Papua New Guinean politician

Ano Pala, (born 15 September 1952) is a Papua New Guinean politician. He has been a member of the National Parliament of Papua New Guinea since 2007, representing the electorate of Rigo Open (in Central Province). He is Minister of Justice and Attorney-General in the government of Peter O'Neill.

He was elected to the National Parliament at the 2007 election and was initially a member of the National Alliance Party. In May 2010, he was appointed Attorney General and Minister of Justice in Prime Minister Michael Somare's Cabinet, replacing Allan Marat who had resigned after breaching Cabinet solidarity by criticising government policy. Pala had, until then, served as parliamentary secretary to Dr Puka Temu, the Minister of Lands and Physical Planning and Mining. In July 2010, he was one of four ministers to defect to the Opposition in an unsuccessful attempt to bring down the government, but later rejoined the government ranks and was appointed Minister for Foreign Affairs.

At the start of August 2011, he again defected to the Opposition, and this time helped to successfully bring down the government in a parliamentary motion of no confidence. Peter O'Neill became Prime Minister, and appointed Pala as his Minister for Foreign Affairs, Trade and Immigration.

Pala had previously served as parliamentary clerk, but resigned that position to stand (successfully) for Parliament in the 2007 general election.

In 2009, he publicly supported Eastern Highlands Provincial Governor Malcolm 'Kela' Smith who petitioned the government to "intervene to protect our citizens of [sic] the action of Asian businessmen", who he claimed had "exploited locals" by selling "cheap goods and counterfeit products", and by forcing employees to work long hours for low wages. Pala added that locals should be assisted in setting up their own businesses: there was a "need to support our education system, to create some of the basics of how to make money, how to run a business and how to understand the commercial and business system in the schools".

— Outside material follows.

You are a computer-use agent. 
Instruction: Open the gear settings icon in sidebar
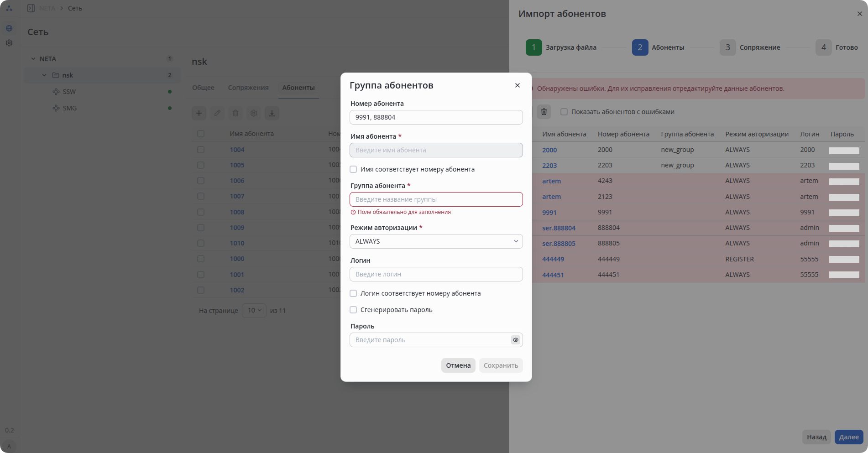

In January 2012, he joined Don Polye's new Triumph Heritage Empowerment Rural Party.

==Honours==
In the 2001 New Year Honours, Pala was appointed to the Imperial Service Order, for public service.

He was appointed a Companion of the Order of St Michael and St George (CMG) in the 2007 Birthday Honours for service to the National Parliament and to sport.

Pala was knighted in the 2020 Birthday Honours, being appointed Knight Commander of the Order of the British Empire "for services to the Community and to the Parliament of Papua New Guinea."